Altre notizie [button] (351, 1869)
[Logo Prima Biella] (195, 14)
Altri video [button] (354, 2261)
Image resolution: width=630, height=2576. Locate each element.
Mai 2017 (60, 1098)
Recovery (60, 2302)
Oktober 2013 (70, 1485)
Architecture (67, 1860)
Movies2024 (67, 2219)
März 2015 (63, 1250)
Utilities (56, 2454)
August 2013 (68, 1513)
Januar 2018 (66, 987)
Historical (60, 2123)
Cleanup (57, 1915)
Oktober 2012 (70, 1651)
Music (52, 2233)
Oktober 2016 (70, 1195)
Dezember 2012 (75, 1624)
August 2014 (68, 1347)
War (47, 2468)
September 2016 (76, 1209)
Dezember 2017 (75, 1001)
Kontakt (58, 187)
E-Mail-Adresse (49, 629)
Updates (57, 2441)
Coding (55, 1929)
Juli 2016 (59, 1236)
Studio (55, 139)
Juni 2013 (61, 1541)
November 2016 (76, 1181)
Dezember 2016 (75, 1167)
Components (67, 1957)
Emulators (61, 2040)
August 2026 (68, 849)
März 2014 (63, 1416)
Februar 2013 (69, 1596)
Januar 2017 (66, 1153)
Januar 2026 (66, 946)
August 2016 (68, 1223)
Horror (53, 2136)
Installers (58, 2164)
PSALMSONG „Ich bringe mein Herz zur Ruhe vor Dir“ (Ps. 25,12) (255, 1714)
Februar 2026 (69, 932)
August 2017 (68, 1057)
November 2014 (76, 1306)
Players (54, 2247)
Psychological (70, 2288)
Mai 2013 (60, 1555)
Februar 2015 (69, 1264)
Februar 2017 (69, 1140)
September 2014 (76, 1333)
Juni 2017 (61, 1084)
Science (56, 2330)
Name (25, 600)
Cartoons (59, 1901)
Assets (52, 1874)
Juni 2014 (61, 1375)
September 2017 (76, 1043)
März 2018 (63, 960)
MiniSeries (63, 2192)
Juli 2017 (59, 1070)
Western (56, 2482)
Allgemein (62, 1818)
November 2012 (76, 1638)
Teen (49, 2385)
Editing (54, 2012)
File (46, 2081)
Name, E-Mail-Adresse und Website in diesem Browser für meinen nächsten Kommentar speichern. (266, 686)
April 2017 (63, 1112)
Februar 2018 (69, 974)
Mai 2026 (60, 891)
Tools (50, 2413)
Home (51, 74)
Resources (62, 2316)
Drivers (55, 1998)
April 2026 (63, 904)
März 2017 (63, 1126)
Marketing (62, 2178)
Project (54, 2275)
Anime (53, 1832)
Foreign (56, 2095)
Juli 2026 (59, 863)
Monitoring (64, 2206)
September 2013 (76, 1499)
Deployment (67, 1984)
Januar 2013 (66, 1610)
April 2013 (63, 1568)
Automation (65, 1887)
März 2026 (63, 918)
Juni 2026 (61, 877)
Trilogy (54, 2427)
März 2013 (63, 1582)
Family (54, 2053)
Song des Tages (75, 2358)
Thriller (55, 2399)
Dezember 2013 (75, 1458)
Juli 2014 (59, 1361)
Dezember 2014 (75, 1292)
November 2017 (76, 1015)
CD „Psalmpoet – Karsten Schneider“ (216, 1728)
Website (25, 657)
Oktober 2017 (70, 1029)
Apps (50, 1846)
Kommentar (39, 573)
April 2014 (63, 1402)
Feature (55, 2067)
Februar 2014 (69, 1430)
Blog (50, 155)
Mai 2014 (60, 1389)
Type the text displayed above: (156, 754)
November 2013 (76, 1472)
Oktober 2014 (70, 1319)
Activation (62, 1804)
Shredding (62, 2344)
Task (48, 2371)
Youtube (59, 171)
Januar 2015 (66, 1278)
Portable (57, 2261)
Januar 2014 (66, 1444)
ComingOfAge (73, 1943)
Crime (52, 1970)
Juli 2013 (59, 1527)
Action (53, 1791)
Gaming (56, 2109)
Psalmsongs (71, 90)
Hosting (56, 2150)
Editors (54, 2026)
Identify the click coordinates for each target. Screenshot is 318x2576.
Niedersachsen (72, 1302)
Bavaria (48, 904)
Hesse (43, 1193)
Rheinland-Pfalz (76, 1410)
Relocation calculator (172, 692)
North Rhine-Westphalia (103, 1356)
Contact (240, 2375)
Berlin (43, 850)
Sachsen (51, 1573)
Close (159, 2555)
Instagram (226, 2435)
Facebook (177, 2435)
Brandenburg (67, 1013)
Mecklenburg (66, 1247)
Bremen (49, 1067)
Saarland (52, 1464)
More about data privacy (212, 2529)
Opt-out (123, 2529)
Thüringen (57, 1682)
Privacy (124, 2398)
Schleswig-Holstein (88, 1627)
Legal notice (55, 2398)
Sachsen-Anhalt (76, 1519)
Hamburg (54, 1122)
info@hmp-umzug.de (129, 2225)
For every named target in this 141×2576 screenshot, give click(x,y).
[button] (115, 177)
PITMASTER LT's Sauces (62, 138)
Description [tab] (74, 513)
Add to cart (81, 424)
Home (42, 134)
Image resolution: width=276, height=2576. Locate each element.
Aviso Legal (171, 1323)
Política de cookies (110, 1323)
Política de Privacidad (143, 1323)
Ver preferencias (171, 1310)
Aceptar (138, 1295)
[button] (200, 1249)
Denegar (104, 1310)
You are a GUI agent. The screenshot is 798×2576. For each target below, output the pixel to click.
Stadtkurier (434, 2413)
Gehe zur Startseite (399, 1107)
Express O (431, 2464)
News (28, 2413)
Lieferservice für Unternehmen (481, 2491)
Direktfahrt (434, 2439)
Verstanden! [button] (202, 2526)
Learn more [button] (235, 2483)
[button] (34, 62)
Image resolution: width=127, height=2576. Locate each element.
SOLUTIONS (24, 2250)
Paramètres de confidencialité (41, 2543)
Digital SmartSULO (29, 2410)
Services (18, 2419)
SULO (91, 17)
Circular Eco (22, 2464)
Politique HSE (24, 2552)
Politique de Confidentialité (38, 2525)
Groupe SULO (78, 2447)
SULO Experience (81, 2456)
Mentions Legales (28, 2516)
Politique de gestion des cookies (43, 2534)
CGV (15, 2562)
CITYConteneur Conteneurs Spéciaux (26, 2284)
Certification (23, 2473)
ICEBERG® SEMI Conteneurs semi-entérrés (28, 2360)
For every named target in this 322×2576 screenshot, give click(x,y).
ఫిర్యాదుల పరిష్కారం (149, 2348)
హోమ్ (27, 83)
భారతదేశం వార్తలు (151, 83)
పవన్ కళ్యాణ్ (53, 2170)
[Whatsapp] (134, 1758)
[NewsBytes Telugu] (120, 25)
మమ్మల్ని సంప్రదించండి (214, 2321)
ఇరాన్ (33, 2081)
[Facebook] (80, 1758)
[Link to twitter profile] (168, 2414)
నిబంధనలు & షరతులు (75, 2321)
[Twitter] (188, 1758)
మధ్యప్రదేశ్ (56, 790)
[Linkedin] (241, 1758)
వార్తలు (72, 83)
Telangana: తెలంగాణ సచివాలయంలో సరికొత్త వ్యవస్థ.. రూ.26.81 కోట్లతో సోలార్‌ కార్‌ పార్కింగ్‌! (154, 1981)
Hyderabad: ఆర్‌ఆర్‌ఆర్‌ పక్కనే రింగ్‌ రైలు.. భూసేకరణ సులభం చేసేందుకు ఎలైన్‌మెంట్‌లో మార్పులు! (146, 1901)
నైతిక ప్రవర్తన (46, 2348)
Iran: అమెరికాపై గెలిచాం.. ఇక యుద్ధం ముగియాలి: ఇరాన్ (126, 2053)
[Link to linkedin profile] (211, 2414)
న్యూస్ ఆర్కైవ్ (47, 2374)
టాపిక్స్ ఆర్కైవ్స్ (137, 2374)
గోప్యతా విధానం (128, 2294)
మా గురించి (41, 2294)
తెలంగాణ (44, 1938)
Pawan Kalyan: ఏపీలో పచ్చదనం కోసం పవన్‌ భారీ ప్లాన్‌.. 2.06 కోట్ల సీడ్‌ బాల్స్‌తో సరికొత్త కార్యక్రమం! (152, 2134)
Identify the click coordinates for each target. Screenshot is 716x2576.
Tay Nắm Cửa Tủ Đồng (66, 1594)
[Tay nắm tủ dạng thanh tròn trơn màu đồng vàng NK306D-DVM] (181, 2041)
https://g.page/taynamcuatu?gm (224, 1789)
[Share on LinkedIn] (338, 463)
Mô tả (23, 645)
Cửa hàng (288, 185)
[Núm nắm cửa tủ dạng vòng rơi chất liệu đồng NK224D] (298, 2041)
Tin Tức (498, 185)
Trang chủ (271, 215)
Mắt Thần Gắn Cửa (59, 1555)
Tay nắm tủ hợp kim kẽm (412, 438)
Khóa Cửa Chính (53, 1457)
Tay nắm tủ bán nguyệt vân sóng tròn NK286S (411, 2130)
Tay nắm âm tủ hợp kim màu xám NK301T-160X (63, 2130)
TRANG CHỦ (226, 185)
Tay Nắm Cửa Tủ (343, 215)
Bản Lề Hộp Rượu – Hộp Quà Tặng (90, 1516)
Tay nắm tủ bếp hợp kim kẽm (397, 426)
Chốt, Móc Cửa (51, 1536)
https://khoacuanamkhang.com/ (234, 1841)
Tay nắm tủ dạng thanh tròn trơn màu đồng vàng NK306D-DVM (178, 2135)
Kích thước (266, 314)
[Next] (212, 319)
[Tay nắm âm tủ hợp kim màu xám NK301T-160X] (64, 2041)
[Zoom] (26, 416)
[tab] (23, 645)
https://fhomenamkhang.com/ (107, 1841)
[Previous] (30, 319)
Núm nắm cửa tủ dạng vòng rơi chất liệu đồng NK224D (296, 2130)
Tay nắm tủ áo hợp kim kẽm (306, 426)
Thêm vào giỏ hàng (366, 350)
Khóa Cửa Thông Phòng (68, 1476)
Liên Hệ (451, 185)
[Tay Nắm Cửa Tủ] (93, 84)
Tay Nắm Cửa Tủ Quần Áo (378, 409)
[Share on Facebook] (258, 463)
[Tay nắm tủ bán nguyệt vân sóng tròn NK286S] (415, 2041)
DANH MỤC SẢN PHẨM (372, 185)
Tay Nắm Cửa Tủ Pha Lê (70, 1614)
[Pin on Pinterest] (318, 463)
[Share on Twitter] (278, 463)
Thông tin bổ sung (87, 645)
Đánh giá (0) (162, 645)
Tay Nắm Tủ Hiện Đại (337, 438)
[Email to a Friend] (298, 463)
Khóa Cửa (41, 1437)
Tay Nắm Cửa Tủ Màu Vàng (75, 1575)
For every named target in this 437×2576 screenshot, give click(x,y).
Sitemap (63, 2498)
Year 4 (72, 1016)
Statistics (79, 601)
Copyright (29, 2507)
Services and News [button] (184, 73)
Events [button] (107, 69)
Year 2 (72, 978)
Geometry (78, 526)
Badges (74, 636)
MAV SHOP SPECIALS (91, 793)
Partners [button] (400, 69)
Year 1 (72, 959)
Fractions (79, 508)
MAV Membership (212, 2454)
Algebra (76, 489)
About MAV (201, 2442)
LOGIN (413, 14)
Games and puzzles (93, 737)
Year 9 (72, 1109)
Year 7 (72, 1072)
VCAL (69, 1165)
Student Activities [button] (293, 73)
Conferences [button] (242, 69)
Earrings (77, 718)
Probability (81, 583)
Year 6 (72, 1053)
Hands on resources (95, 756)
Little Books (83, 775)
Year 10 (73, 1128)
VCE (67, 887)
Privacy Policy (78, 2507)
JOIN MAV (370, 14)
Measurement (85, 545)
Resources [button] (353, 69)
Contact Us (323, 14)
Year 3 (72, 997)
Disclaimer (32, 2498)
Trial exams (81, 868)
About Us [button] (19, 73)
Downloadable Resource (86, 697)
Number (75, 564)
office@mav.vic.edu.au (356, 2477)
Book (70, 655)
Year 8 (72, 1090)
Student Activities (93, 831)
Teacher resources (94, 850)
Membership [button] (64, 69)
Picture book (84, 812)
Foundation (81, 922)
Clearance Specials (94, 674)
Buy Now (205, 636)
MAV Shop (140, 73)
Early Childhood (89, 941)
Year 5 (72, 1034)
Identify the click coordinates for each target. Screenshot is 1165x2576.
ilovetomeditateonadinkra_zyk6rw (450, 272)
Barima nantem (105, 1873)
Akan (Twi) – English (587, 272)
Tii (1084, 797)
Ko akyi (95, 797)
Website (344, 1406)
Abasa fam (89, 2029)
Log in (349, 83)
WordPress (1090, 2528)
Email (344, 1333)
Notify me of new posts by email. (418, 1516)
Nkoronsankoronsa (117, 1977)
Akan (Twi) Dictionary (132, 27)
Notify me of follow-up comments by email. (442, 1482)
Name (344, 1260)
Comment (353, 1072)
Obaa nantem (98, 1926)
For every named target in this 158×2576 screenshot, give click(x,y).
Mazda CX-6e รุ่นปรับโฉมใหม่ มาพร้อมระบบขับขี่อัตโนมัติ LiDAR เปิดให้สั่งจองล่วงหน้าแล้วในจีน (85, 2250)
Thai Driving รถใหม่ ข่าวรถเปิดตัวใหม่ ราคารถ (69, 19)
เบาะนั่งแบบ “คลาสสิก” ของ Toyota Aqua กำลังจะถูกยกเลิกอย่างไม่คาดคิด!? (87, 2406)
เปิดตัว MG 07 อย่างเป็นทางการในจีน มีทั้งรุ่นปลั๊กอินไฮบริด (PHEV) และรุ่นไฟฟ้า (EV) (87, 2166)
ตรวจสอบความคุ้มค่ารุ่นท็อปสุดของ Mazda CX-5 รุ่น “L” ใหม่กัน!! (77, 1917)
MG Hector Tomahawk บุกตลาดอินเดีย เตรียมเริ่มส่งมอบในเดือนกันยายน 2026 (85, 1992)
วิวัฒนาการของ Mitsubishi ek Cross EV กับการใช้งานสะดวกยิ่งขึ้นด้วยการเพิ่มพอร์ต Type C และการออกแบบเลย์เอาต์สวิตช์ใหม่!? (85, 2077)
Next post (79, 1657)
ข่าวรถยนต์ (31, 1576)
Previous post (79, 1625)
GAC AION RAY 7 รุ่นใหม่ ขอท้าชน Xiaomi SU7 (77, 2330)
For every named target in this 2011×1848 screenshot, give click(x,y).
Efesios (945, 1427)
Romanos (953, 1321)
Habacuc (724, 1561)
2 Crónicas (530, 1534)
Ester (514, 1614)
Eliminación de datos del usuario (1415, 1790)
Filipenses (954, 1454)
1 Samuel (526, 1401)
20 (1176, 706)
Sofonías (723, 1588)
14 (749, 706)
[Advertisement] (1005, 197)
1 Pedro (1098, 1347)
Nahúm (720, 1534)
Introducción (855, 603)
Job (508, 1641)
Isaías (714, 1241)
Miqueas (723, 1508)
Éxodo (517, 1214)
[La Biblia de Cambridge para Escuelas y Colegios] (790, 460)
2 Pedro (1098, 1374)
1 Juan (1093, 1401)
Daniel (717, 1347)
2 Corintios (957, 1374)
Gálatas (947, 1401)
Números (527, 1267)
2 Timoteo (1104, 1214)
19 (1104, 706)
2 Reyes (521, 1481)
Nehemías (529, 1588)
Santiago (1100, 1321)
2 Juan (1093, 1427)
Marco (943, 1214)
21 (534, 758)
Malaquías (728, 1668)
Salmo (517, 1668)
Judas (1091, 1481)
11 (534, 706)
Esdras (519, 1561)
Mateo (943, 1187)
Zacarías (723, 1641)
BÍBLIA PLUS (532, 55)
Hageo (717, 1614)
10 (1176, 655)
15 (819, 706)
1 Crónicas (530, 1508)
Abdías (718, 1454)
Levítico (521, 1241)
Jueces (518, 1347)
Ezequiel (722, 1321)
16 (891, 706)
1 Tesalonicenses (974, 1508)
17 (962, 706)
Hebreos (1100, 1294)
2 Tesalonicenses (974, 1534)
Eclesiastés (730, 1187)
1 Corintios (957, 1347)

# # #

Reproduce exactly the line containing "19 (1104, 706)" and every line after it through the end of the records above, and nothing else.

19 (1104, 706)
2 Reyes (521, 1481)
Nehemías (529, 1588)
Santiago (1100, 1321)
2 Juan (1093, 1427)
Marco (943, 1214)
21 (534, 758)
Malaquías (728, 1668)
Salmo (517, 1668)
Judas (1091, 1481)
11 (534, 706)
Esdras (519, 1561)
Mateo (943, 1187)
Zacarías (723, 1641)
BÍBLIA PLUS (532, 55)
Hageo (717, 1614)
10 (1176, 655)
15 (819, 706)
1 Crónicas (530, 1508)
Abdías (718, 1454)
Levítico (521, 1241)
Jueces (518, 1347)
Ezequiel (722, 1321)
16 (891, 706)
1 Tesalonicenses (974, 1508)
17 (962, 706)
Hebreos (1100, 1294)
2 Tesalonicenses (974, 1534)
Eclesiastés (730, 1187)
1 Corintios (957, 1347)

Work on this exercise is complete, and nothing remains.